## SOURCE PASSAGE
By the end of the month, the core drought areas in the U.S. included:
- a large area of moderate (D1) to exceptional (D4) drought across the Southwest to Southern and Central Plains;
- moderate to exceptional drought in the Southeast;
- areas of expanding moderate to severe (D2) drought in the Upper Midwest to Northern Plains;
- expanding moderate drought across much of the West; and
- parts of Hawaii, where moderate to extreme drought persisted.
Palmer Drought Index
The Palmer drought indices measure the balance between moisture demand (evapotranspiration driven by temperature) and moisture supply (precipitation). The Palmer Z Index depicts moisture conditions for the current month, while the Palmer Hydrological Drought Index (PHDI) and Palmer Drought Severity Index (PDSI) depict the current month's cumulative moisture conditions integrated over the last several months.
As seen on the January 2012 Palmer Z Index map, low precipitation led to short-term drought across parts of the West, Upper Mississippi Valley, and Southeast this month. Wet conditions are evident on the Z Index map across parts of Texas and Oklahoma in the Southern Plains drought area, and in the Ohio Valley to eastern Great Lakes. Compared with the December 2011 PHDI map, the January 2012 PHDI map indicates that drought conditions improved in parts of the Southern Plains but intensified in parts of the Southeast and Pacific Northwest, and wet conditions decreased in the interior West and Central to Northern Plains. The January 2012 PHDI map also reflects the long-term nature of the drought conditions. The Z Index and PHDI maps in combination show that precipitation brought relief to parts of the Southern Plains drought area, and moisture conditions further declined across the interior West; but for the Southwest, Northwest, Upper Mississippi Valley, Southeast Coast, and Ohio Valley to eastern Great Lakes — precipitation fell where it was already wet and it was drier than normal over the existing drought areas.
Standardized Precipitation Index
The Standardized Precipitation Index (SPI) measures moisture supply. The SPI maps here show the spatial extent of anomalously wet and dry areas at time scales ranging from 1 month to 24 months.
Dryness is evident across much of the West at the 2 to 6 month time scales, and parts of the West at 1, 9, and even 12 months; Northern Plains dryness is evident at 2 to 6 months, with the adjoining Midwest dry at 2 to 9 months; dryness can be seen in the Upper Mississippi Valley and adjoining western Great Lakes at 1 to 12 months, with a hint of abnormally dry conditions even as far back as 24 months; northern New England is dry at the 3 month time scale; and the Southeast Coast and Central Gulf Coast dryness shows up at every time period from 1 to 24 months. For the Southwest and Southern to Central Plains, beneficial December and January precipitation is reflected in wet to neutral conditions on the January (1 month) map back as far as 6 months, but the prolonged deficits make themselves most evident as dryness at 9 to 24 months. Wet conditions caused by several frontal and low pressure systems can be seen along bands from the Southern Plains to Northeast at 1 to 3 months. Wet conditions caused by weather systems from 2011 are evident in the Ohio Valley to Northeast at 3 to 24 months and in the Northern Plains at 9 to 24 months. This illustrates the persistence of the dry and wet areas.

## DATA LISTING
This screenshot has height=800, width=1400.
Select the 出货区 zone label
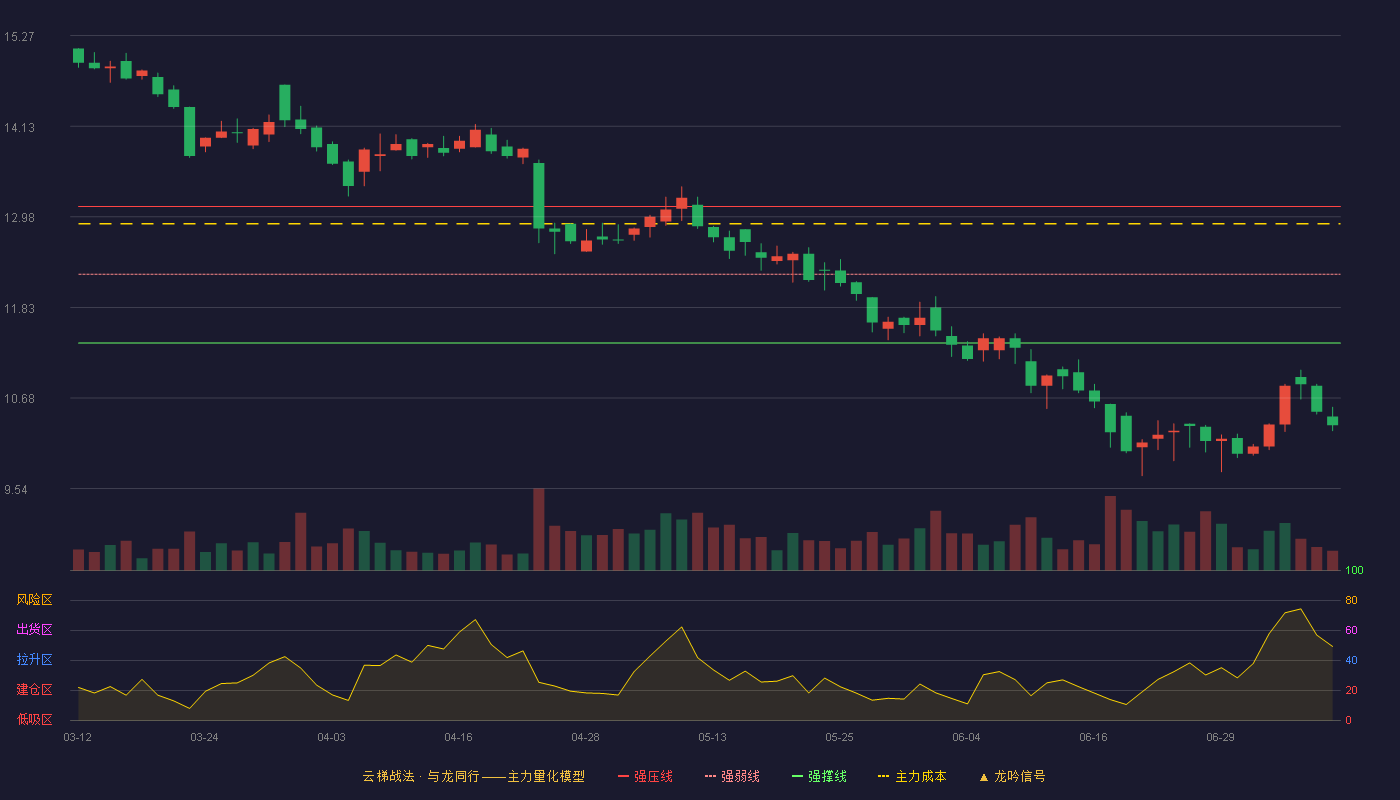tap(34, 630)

---

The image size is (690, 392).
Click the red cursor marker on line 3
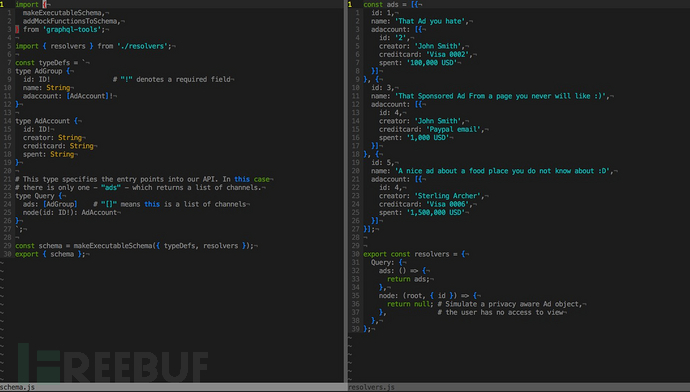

## WHAT IS ASKED
a) Copy the passage from the drought summary, starting with "By the end of" and going on through "last several months.".
b) According to the drought summary, what does the Standardized Precipitation Index measure?

## FULL ANSWERS
a)
By the end of the month, the core drought areas in the U.S. included:
- a large area of moderate (D1) to exceptional (D4) drought across the Southwest to Southern and Central Plains;
- moderate to exceptional drought in the Southeast;
- areas of expanding moderate to severe (D2) drought in the Upper Midwest to Northern Plains;
- expanding moderate drought across much of the West; and
- parts of Hawaii, where moderate to extreme drought persisted.
Palmer Drought Index
The Palmer drought indices measure the balance between moisture demand (evapotranspiration driven by temperature) and moisture supply (precipitation). The Palmer Z Index depicts moisture conditions for the current month, while the Palmer Hydrological Drought Index (PHDI) and Palmer Drought Severity Index (PDSI) depict the current month's cumulative moisture conditions integrated over the last several months.

b) It measures moisture supply.